DATA FOR THIS TASK:

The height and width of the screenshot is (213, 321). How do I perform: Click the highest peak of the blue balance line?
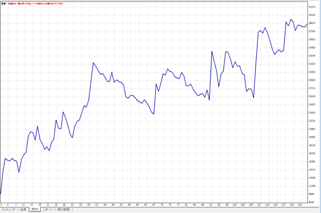pos(291,19)
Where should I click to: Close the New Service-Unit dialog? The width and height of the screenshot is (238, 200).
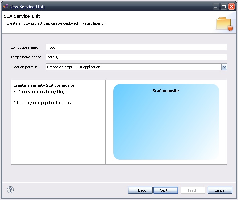231,6
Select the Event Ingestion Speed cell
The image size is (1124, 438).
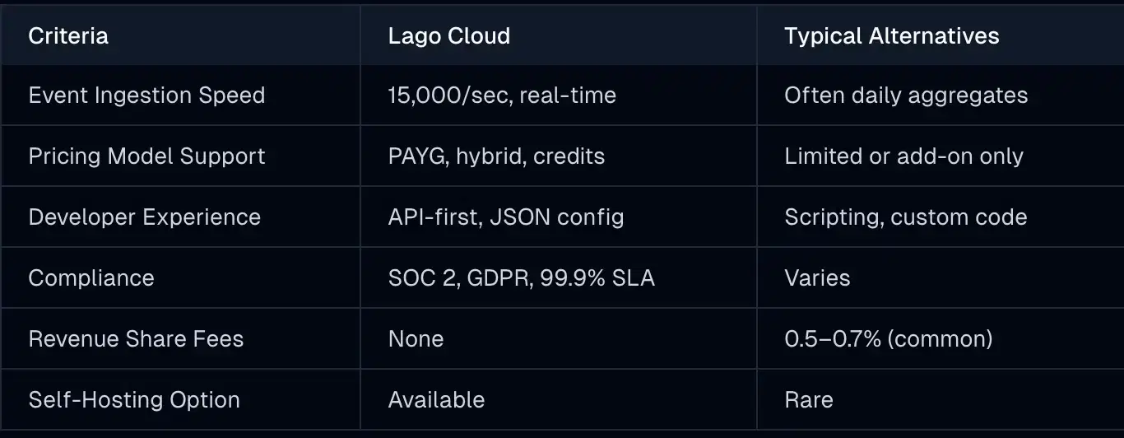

WORK ORDER: Reproduce the data above word for word and omit the images.

FINISHED TASK:
The height and width of the screenshot is (213, 321). How do I perform: Click the highest peak of the blue balance line?
pos(291,19)
Where should I click to: Close the New Service-Unit dialog? The width and height of the screenshot is (238, 200).
231,6
Select the Event Ingestion Speed cell
The image size is (1124, 438).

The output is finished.